Stored data entries
"""
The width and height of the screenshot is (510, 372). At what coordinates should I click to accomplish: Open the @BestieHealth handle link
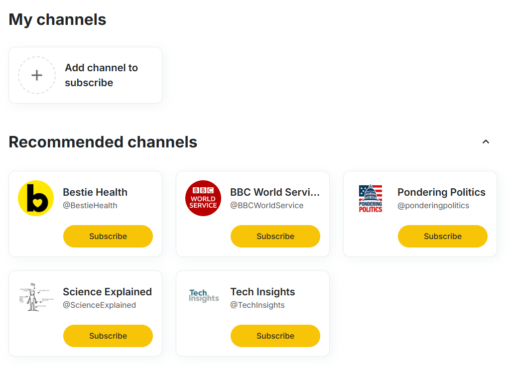click(x=90, y=205)
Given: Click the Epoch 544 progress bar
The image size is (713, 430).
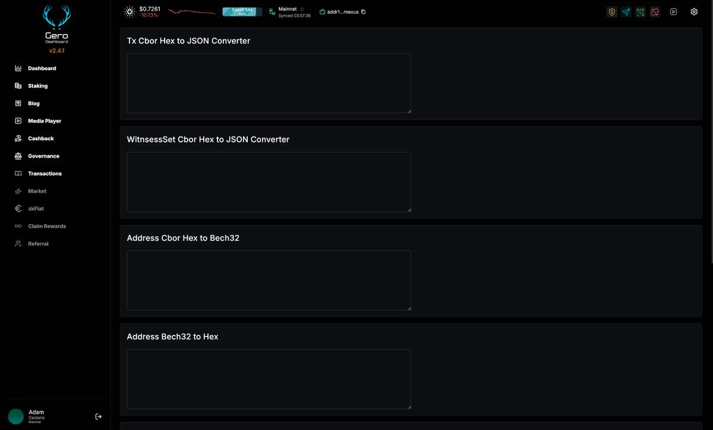Looking at the screenshot, I should (241, 11).
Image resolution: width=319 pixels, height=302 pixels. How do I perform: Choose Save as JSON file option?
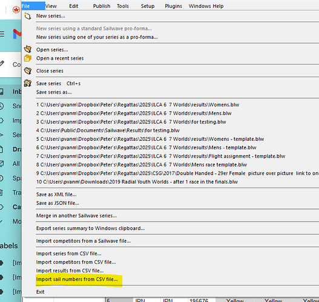[x=58, y=203]
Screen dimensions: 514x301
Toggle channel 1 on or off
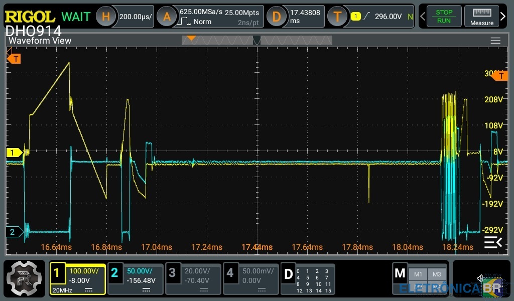57,273
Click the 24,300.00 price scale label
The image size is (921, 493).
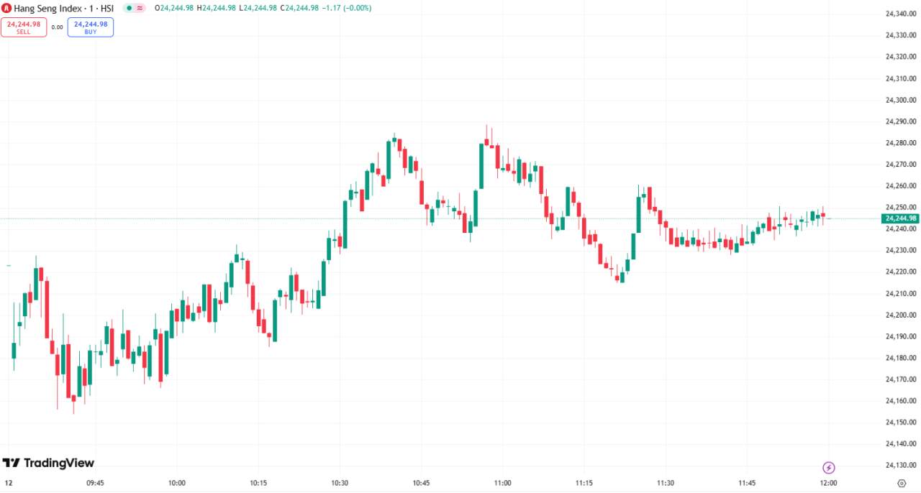click(901, 100)
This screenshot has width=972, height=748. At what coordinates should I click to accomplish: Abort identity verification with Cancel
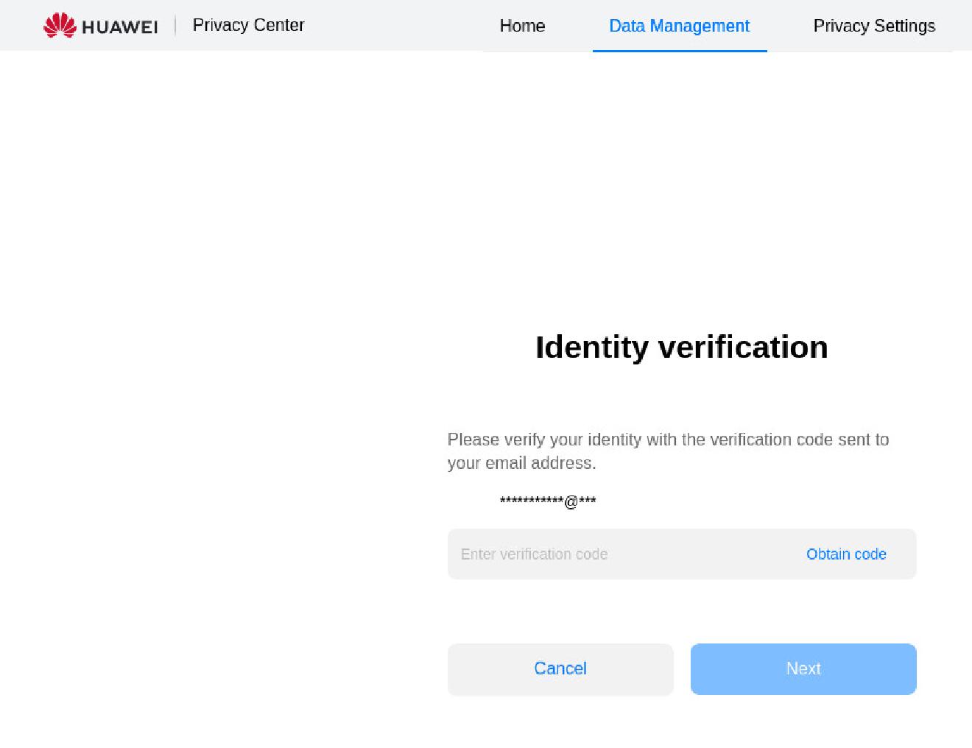click(x=560, y=668)
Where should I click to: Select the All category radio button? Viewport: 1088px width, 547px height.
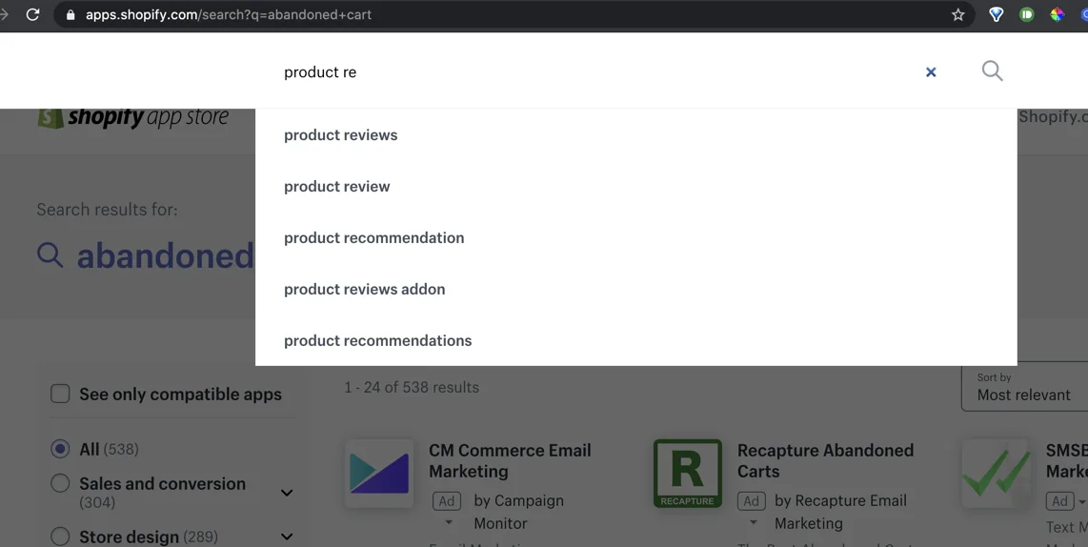(x=60, y=449)
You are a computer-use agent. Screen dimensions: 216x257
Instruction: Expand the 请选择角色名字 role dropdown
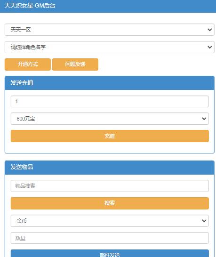click(x=110, y=47)
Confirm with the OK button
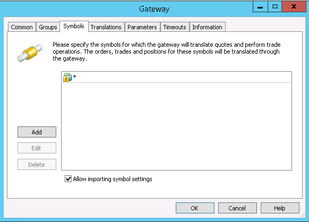Viewport: 309px width, 222px height. [195, 208]
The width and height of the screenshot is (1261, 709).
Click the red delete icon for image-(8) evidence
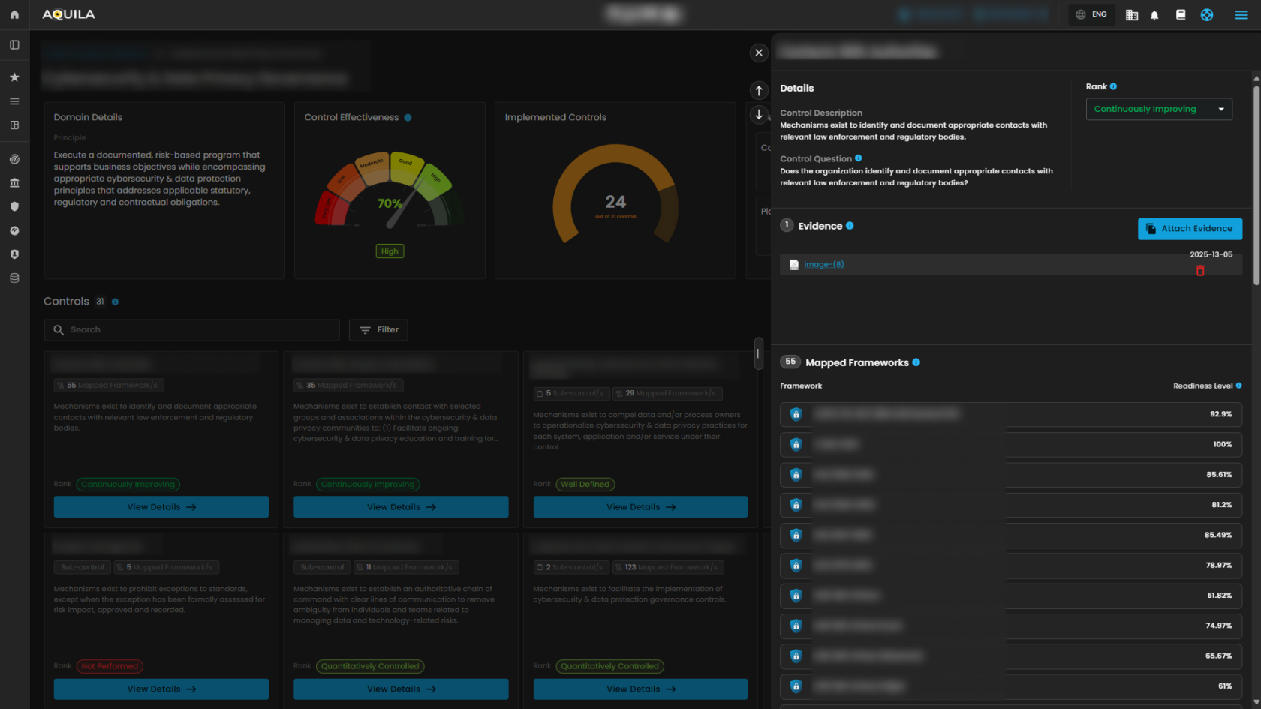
"""
**PROBLEM TO WORK ON:** Verbatim copy without images: write the records above out in full.

**TASK OUTPUT:**
The width and height of the screenshot is (510, 372). At what coordinates should I click to accomplish: Open the @BestieHealth handle link
click(x=90, y=205)
Given: Click the Epoch 544 progress bar
The image size is (713, 430).
Looking at the screenshot, I should (241, 11).
Image resolution: width=319 pixels, height=302 pixels. How do I perform: Choose Save as JSON file option?
[x=58, y=203]
Screen dimensions: 514x301
Toggle channel 1 on or off
57,273
Click the 24,300.00 price scale label
The image size is (921, 493).
click(901, 100)
This screenshot has width=972, height=748. At what coordinates should I click to accomplish: Abort identity verification with Cancel
click(x=560, y=668)
Where should I click to: Select the All category radio button? Viewport: 1088px width, 547px height.
(x=60, y=449)
You are a computer-use agent. Screen dimensions: 216x257
Instruction: Expand the 请选择角色名字 role dropdown
click(x=110, y=47)
Confirm with the OK button
Viewport: 309px width, 222px height. [195, 208]
The width and height of the screenshot is (1261, 709).
Click the red delete icon for image-(8) evidence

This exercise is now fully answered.